Sunday, September 2, 2012

Losing Wisdom

Getting back to Colorado was about as bad as getting to California by airplane. "What do you mean? Flying is much easier than driving across country." You ask. Well, let me explain in detail for you.

Packing and unpacking is always the fun part of getting ready to and coming back from travel. What happens in between for you and me is a totally different experience as you will soon see. Upon arriving at the airport, I have to prepare to be pushed in my own wheelchair from the get go. Not by someone who works for the airport or the airline, but by my mom. We always get to the airport earlier than most people because of what you will read coming up.

Once we get everything out of the car, me into the wheelchair and gather up all of the tickets, boarding passes, id's, etc. mom has to push me to the check in line and then push the luggage to the check in line. Throughout the entire line, mom has to keep shuffling between the luggage moving and me moving in the chair.
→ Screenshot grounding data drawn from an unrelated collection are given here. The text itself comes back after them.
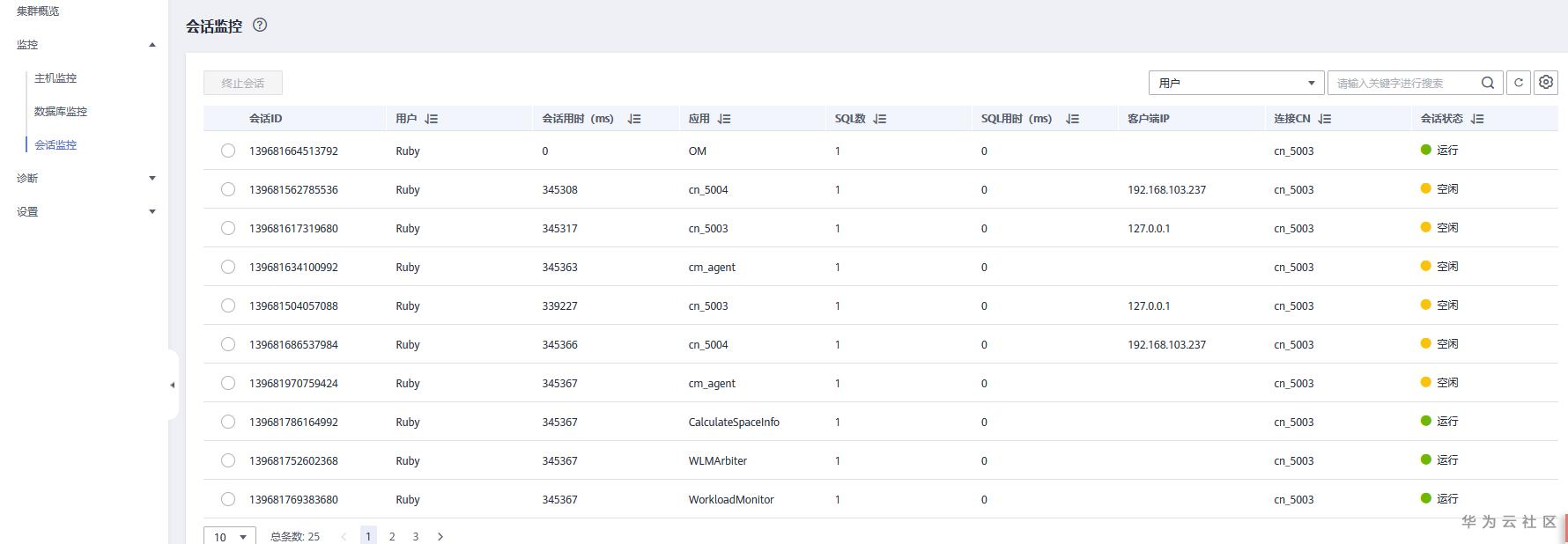1568x544 pixels.
Task: Select the WLMArbiter session radio button
Action: [228, 460]
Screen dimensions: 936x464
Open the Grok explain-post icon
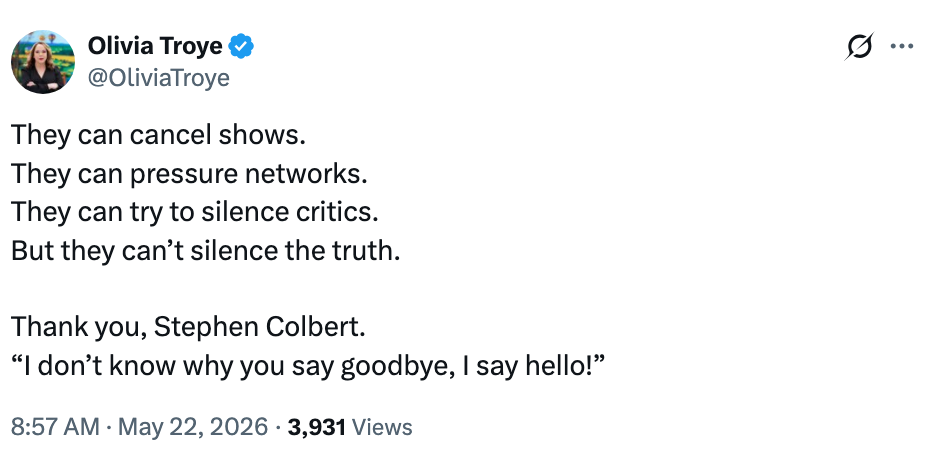pos(859,47)
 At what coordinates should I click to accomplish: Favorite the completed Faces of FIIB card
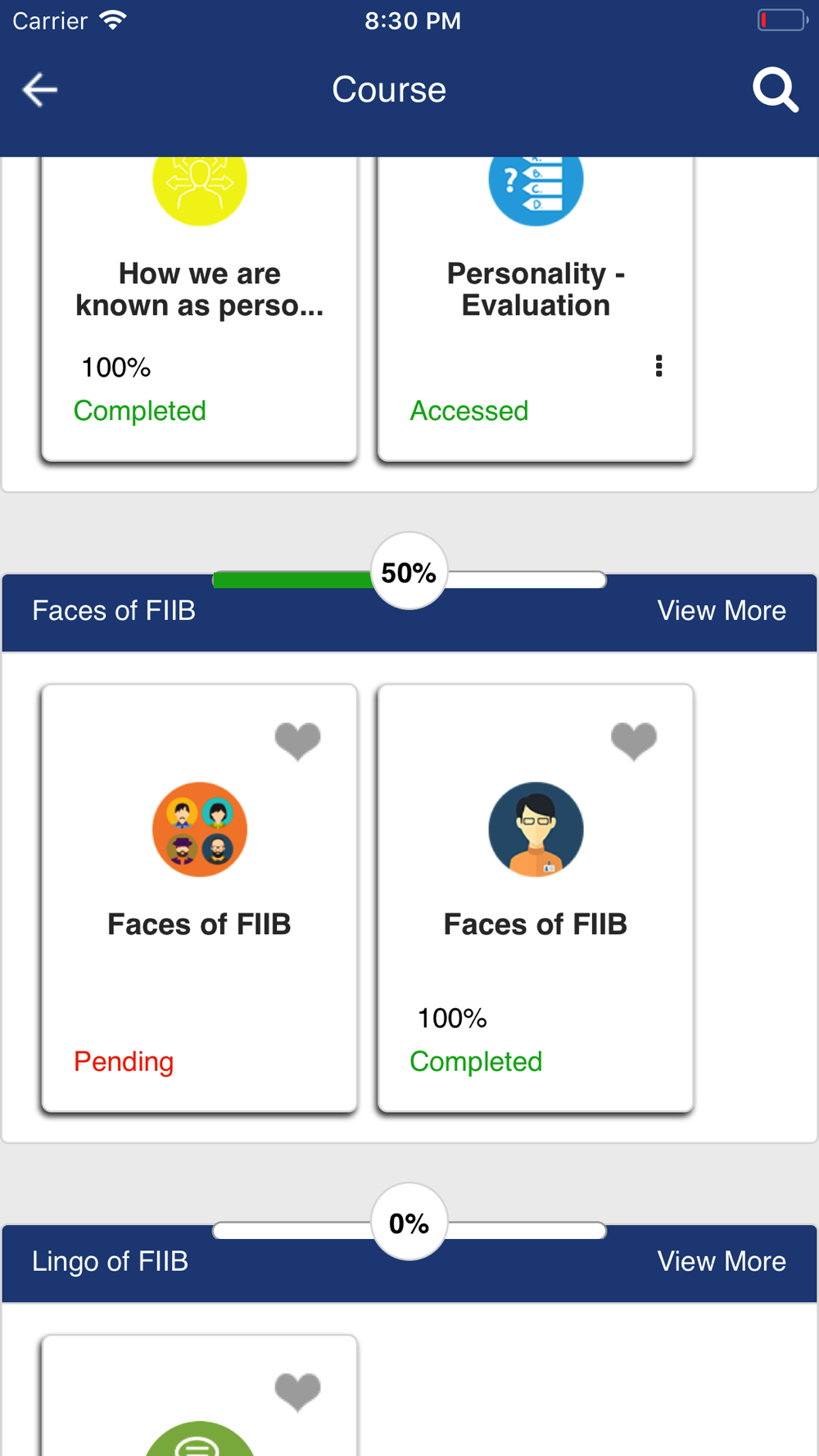(x=634, y=741)
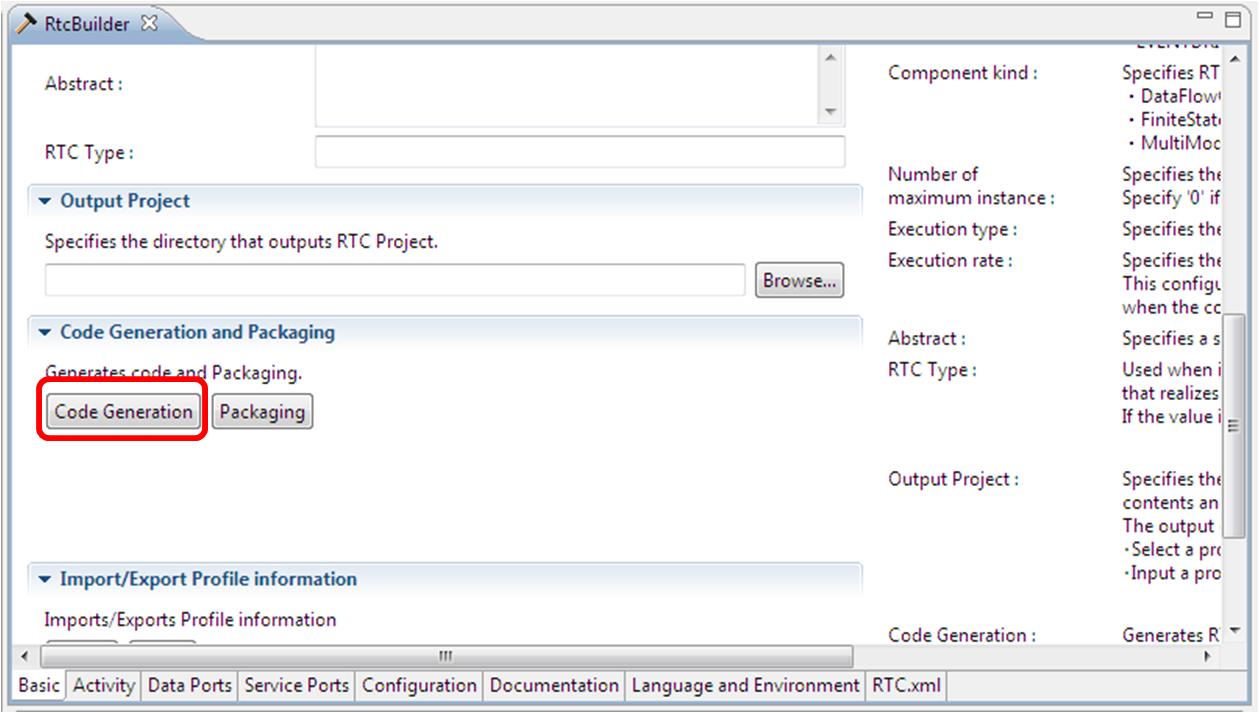Collapse the Code Generation and Packaging section

pos(43,332)
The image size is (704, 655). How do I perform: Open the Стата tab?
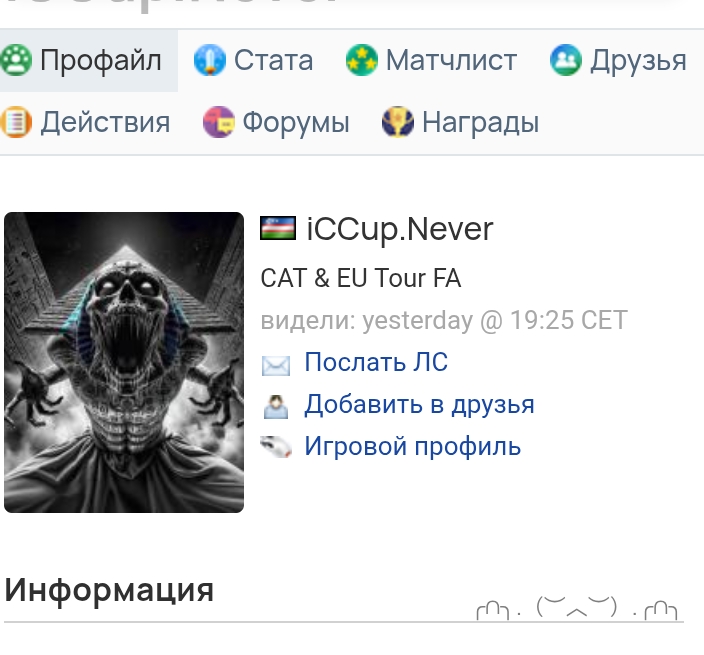253,60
By the time we get to the front and are called up to use the electronic check in system, mom is exhausted from all the back-and-forth pushing and pulling of me and the luggage, and the airline personnel is less than excited to wait for us to begin our check in process. They usually huff a few times before we get our confirmation number out and begin typing on the kiosk.

After about 10 minutes checking in, they usually find out that they have to do a special handling since I am disabled and get my luggage checked without having to pay their lame fees. Then they get really happy again (ha ha) when they have to print tags for us. Are we having fun yet? It has has been anywhere from 20-35 minutes just to check in. And that is if the line isn't too long.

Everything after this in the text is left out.